De Hetzer werd gedurende de periode dat de tank geproduceerd werd voortdurend aangepast en verbeterd. De meeste aanpassingen werden uitgevoerd om het productieproces te vereenvoudigen. Dat was noodzakelijk want grondstoffen voor de productie waren tegen het eind van de oorlog uitermate schaars.
Technische specificaties:
Uitvoering: | Jagdpanzer (38)t Hetzer |
Gewicht: | 15750kg |
Bemanning: | 4 |
Motor: | Praga AC2, 6-cilinder, 140pk |
Snelheid: | 42 km/u op de weg 15 km/u in het veld |
Bereik: | 177 km op de weg |
Afmetingen: | Lengte: 6,38m Breedte: 2,63m Hoogte: 2,17m |
Bewapening: | 75mm PAK 39 L/48 kanon 1 x 7.92mm MG 34 / MG 42 |
Munitie: | 75mm - 40/41 granaten, 7.92mm - 600/1200 patronen |
Bepantsering: | Voorkant romp: 60mm Zijkant romp: 20mm Achterkant romp: 20mm Bovenkant romp: 10mm Onderkant romp (bodemplaat): 10mm |
Productieaantal: | 2584 stuks |
Hetzers waren oorspronkelijk bedoeld om de antitankeenheden van de infanteriedivisies en pantsergrenadierdivisies te voorzien. Toen de eerste Hetzers klaar waren in juli 1944 werden deze dan ook voornamelijk ondergebracht bij de reguliere Wehrmacht en volksgrenadiers. Ze werden ook gebruikt om andere tankjagers te vervangen in tankjagereenheden.
De eerste Hetzers kwamen in actie aan het oostfront. Ze werden onderverdeeld in de 731e en 743e Panzerjäger Abteilung. Beide eenheden kregen de beschikking over 45 tanks. Daar bleek de Hetzer al meteen een zeer geslaagd ontwerp. De vuurkracht was voldoende, de bepantsering bleek opgewassen tegen de Sovjetkanonnen, maar vooral de wendbaarheid van de Hetzer bleek verrassend goed. Door het lage silhouet was de Hetzer goed te camoufleren en dat was noodzakelijk vanwege het geallieerde luchtoverwicht.
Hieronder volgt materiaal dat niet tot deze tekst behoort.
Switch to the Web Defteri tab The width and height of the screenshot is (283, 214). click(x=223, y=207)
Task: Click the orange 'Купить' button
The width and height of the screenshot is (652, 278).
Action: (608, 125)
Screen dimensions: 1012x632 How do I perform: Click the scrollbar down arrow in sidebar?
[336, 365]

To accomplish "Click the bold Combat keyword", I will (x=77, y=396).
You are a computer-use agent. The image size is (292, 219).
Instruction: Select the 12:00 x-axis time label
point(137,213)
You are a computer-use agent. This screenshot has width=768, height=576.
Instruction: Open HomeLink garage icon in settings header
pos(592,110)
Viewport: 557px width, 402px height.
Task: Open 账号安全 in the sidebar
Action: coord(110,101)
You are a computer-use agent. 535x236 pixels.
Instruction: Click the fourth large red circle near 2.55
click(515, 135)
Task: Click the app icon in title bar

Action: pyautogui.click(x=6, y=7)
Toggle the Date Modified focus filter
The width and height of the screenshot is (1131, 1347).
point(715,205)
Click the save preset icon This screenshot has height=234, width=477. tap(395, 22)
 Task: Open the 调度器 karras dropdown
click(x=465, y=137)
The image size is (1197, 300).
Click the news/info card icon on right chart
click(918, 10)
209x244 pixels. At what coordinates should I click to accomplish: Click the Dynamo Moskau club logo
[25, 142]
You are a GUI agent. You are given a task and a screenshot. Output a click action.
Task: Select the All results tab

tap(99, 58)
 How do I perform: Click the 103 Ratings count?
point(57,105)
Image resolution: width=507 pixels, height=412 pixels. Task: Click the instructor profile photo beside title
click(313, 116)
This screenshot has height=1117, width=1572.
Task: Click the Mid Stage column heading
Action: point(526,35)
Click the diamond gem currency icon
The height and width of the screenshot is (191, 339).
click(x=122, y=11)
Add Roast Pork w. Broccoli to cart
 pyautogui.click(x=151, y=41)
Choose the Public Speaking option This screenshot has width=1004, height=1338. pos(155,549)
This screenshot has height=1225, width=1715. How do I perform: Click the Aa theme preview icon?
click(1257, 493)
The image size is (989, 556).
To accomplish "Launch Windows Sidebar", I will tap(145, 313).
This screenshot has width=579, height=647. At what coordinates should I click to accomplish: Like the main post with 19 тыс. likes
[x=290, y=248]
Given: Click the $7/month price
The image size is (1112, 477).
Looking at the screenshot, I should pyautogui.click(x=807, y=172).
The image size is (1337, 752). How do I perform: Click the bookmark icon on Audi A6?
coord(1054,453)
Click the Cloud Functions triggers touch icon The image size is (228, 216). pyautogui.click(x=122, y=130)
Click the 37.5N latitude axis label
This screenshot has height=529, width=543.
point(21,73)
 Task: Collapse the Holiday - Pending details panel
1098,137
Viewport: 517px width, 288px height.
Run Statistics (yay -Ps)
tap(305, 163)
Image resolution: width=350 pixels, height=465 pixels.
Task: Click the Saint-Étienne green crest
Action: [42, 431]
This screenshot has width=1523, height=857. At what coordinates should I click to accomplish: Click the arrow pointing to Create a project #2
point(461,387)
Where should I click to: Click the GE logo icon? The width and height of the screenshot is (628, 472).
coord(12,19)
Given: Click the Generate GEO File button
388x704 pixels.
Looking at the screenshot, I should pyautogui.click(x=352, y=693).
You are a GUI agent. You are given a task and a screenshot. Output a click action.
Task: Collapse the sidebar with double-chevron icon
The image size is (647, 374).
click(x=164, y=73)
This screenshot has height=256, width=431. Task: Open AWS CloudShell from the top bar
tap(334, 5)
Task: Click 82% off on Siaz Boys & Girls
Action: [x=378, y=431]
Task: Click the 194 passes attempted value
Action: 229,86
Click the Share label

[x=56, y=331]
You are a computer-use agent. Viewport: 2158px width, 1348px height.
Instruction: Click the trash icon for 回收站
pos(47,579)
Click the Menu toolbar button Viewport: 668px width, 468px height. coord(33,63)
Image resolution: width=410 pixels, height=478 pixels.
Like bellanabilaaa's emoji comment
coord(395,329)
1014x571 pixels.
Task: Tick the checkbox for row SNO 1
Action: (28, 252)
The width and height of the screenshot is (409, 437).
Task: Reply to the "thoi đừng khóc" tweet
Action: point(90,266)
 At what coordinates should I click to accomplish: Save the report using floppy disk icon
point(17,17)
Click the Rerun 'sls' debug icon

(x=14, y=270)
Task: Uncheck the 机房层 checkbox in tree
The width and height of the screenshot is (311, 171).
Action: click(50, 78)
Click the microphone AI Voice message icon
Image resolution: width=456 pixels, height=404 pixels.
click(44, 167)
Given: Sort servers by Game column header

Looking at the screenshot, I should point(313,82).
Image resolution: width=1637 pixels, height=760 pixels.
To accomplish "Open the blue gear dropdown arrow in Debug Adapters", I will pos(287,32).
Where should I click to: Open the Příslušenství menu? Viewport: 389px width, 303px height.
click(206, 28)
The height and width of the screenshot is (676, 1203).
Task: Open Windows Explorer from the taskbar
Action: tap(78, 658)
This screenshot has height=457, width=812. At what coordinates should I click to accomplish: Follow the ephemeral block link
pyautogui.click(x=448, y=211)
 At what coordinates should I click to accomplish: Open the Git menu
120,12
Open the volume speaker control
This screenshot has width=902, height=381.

Daarna werden steeds meer Hetzers ondergebracht in onafhankelijk opererende eenheden.
Later werden de Hetzers ook ondergebracht bij de gepantserde divisies van de Waffen-SS. Ongeveer 200 voertuigen kwamen terecht bij de SS, voornamelijk bij de pantsergrenadierdivisies. De eerste Waffen-SS divisie die uitgerust werd met Hetzers was de 8e SS Pantsergrenadierdivisie 'Florian Geyer'. De Hetzer kwam zowel aan het westfront als het oostfront in actie. Het bleek een formidabele tankjager te zijn. In het Ardennenoffensief kwam de Hetzer voor het eerst massaal in actie. Ook waren tankjagers van dit type betrokken bij de vernietiging van Task Force Baum tijdens de Raid op Hammelburg in maart 1945.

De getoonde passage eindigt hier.